Automatically Generate a TensorRT AOT Plugin#

This example builds on auto_generate_plugins by showing the AOT (Ahead-of-Time) plugin path. Instead of calling back into Python at TRT engine runtime (JIT), the Triton kernel is compiled to PTX at plugin registration time and the binary is embedded in the TRT engine. This eliminates all Python overhead during inference.

JIT vs AOT — the key difference:

  • JIT plugin (generate_plugin default): TRT holds a Python callback. At runtime it converts TRT tensor handles to torch.Tensor, calls your op, copies results back. Simple, but adds Python overhead per inference call.

  • AOT plugin (this example): At registration time @trtp.aot_impl compiles the Triton kernel to PTX/CUBIN and returns the binary plus kernel launch parameters. TRT embeds that binary in the engine. At runtime TRT launches the kernel directly — no Python, no tensor conversion, no copying. Also required for serialized engines that will run without a Python environment (e.g. C++ deployment).

When to use AOT:

  • Performance-critical inference paths.

  • Engines that must be serialized and loaded in C++.

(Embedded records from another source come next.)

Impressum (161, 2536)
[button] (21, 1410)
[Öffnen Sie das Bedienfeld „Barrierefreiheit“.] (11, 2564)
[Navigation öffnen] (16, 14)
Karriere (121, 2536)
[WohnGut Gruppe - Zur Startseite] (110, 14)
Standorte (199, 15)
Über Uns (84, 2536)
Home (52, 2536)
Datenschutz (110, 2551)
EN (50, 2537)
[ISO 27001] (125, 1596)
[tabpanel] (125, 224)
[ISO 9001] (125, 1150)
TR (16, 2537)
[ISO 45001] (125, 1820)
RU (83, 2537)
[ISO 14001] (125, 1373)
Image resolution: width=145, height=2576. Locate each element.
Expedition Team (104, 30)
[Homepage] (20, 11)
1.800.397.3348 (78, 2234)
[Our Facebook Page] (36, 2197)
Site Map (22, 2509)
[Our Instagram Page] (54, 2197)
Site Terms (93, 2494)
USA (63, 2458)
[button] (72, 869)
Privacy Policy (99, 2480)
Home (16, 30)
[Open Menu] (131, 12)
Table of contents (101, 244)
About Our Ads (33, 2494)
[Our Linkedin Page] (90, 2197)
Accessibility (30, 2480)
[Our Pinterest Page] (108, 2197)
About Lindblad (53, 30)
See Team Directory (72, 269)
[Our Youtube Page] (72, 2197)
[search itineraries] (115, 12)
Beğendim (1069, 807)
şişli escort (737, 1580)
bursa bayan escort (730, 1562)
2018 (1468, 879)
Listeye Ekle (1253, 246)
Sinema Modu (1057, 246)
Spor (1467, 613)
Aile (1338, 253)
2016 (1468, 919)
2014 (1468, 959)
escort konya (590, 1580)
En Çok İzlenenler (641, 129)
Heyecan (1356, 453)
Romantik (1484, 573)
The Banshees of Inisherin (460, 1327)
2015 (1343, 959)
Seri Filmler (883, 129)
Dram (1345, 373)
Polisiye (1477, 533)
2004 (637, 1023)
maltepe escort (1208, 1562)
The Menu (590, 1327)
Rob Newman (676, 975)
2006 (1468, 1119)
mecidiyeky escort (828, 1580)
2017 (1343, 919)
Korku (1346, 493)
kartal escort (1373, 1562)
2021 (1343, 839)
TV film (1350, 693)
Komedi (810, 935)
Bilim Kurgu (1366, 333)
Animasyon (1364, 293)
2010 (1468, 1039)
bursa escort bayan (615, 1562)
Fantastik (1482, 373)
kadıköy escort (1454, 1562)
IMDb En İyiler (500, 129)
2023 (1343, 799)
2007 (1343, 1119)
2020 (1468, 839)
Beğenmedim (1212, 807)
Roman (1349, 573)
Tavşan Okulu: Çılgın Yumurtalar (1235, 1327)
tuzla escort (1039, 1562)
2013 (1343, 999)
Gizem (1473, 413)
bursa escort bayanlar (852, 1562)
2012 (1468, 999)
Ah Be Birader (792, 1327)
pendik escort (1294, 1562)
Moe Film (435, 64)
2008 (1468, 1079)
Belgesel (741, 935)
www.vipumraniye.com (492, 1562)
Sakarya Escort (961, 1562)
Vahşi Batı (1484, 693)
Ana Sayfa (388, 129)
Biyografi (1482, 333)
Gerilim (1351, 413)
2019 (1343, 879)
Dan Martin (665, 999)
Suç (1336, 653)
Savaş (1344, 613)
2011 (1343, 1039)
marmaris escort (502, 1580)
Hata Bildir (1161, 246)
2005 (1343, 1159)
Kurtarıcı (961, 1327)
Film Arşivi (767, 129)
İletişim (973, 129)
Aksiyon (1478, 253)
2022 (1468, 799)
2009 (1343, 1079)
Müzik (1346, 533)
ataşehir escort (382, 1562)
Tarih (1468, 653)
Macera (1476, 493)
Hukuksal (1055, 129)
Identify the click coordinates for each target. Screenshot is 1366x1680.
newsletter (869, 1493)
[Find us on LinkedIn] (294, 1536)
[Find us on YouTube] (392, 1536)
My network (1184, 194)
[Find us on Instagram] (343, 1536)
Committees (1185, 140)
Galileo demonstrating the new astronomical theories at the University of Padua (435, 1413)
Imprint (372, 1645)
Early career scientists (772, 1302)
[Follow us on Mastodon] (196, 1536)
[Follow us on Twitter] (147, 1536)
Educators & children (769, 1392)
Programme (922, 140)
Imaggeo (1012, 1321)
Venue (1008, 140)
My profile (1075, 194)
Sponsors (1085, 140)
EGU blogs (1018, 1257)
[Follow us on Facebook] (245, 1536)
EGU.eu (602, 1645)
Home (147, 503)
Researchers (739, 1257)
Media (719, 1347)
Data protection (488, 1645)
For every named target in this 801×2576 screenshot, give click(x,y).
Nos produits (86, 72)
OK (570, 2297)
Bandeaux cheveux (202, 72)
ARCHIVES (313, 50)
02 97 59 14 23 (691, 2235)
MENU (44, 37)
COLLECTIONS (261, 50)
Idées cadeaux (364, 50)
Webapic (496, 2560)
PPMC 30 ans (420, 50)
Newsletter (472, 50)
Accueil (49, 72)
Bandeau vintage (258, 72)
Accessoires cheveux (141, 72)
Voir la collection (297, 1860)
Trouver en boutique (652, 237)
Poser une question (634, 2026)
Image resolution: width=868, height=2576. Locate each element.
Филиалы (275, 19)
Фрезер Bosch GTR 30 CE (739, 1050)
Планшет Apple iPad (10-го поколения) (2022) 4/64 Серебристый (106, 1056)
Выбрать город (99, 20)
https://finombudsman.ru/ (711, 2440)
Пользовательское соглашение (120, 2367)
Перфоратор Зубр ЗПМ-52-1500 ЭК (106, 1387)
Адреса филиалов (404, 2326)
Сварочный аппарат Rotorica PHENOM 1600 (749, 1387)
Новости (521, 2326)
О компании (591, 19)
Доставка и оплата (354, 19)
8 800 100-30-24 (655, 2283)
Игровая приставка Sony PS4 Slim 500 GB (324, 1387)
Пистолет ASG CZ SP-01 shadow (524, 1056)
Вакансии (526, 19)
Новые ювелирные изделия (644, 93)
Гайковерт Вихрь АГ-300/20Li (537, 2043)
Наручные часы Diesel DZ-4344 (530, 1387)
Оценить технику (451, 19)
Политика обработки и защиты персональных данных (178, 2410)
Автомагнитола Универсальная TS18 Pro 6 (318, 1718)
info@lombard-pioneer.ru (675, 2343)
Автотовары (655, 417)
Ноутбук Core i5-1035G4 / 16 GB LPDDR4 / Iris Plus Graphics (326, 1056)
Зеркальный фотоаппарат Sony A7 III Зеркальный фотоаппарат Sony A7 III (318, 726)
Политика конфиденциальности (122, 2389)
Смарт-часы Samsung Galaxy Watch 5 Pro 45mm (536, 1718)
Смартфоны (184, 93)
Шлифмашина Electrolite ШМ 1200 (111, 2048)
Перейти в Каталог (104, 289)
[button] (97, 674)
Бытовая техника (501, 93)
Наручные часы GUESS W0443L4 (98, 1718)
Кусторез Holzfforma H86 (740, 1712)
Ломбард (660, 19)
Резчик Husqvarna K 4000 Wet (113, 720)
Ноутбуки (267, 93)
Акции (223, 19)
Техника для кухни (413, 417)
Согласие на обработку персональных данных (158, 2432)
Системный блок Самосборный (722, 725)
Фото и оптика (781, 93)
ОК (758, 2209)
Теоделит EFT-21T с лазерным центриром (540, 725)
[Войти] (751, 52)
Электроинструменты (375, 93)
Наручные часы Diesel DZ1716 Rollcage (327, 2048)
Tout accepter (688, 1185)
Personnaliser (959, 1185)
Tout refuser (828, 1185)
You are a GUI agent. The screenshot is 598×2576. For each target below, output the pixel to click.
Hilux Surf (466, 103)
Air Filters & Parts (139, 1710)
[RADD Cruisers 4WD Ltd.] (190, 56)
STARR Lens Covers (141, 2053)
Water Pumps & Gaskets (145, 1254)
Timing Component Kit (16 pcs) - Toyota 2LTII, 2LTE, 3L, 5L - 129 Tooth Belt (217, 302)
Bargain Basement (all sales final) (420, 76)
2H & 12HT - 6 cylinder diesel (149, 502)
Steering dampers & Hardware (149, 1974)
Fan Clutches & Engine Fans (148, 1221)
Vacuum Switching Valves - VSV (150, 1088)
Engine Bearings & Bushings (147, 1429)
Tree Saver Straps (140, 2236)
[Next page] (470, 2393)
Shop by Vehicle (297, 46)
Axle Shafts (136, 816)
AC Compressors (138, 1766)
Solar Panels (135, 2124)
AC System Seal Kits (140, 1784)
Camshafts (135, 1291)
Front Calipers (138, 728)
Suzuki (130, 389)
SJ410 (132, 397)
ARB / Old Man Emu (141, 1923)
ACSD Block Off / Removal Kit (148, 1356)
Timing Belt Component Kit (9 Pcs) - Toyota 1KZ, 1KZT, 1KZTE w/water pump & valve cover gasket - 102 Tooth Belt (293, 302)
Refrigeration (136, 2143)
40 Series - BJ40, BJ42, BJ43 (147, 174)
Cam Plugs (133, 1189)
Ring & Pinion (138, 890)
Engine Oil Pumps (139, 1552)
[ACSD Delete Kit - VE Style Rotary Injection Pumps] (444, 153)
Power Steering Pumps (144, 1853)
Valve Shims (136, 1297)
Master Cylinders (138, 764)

  • Any case where you need use_aot_if_available=True and want the guarantee that the AOT path is actually taken.

[ ]:
import argparse
from typing import Tuple, Union

import tensorrt as trt
import tensorrt.plugin as trtp
import torch
import torch_tensorrt
import triton
import triton.language as tl

trt_logger = trt.Logger(trt.Logger.VERBOSE)

Step 1: Define the Triton Kernel#

Same as the JIT example — the kernel is pure Triton. The difference is how it gets compiled: in the JIT path add_one_kernel[grid](...) is called at runtime; in the AOT path it is compiled to PTX inside @trtp.aot_impl below.

[ ]:
@triton.jit
def add_one_kernel(x_ptr, n_elements, y_ptr, BLOCK_SIZE: tl.constexpr):
    pid = tl.program_id(0)
    block_start = pid * BLOCK_SIZE
    offsets = block_start + tl.arange(0, BLOCK_SIZE)
    mask = offsets < n_elements
    x = tl.load(x_ptr + offsets, mask=mask)
    output = x + 1
    tl.store(y_ptr + offsets, output, mask=mask)

Step 2: Register the PyTorch op#

Identical to the JIT example. The meta-kernel (register_fake) is still needed: TRT uses the shape-descriptor from @trtp.register (below) for graph-build-time shape inference, but Dynamo’s tracing and Torch-TensorRT’s partitioner still need the fake kernel.

[ ]:
@torch.library.custom_op("my::add_one", mutates_args=())  # type: ignore[misc]
def add_one(X: torch.Tensor) -> torch.Tensor:
    assert X.is_cuda
    Y = torch.empty_like(X)
    BLOCK_SIZE = 256
    grid = lambda meta: (triton.cdiv(X.numel(), meta["BLOCK_SIZE"]),)
    add_one_kernel[grid](X, X.numel(), Y, BLOCK_SIZE=BLOCK_SIZE)
    return Y


@torch.library.register_fake("my::add_one")
def _(X: torch.Tensor) -> torch.Tensor:
    return X

Step 3: Register the QDP Shape Descriptor#

@trtp.register manually registers the plugin shape descriptor in TensorRT’s QDP_REGISTRY under the key "my::add_one". This is different from generate_plugin, which auto-generates the descriptor from the fake kernel.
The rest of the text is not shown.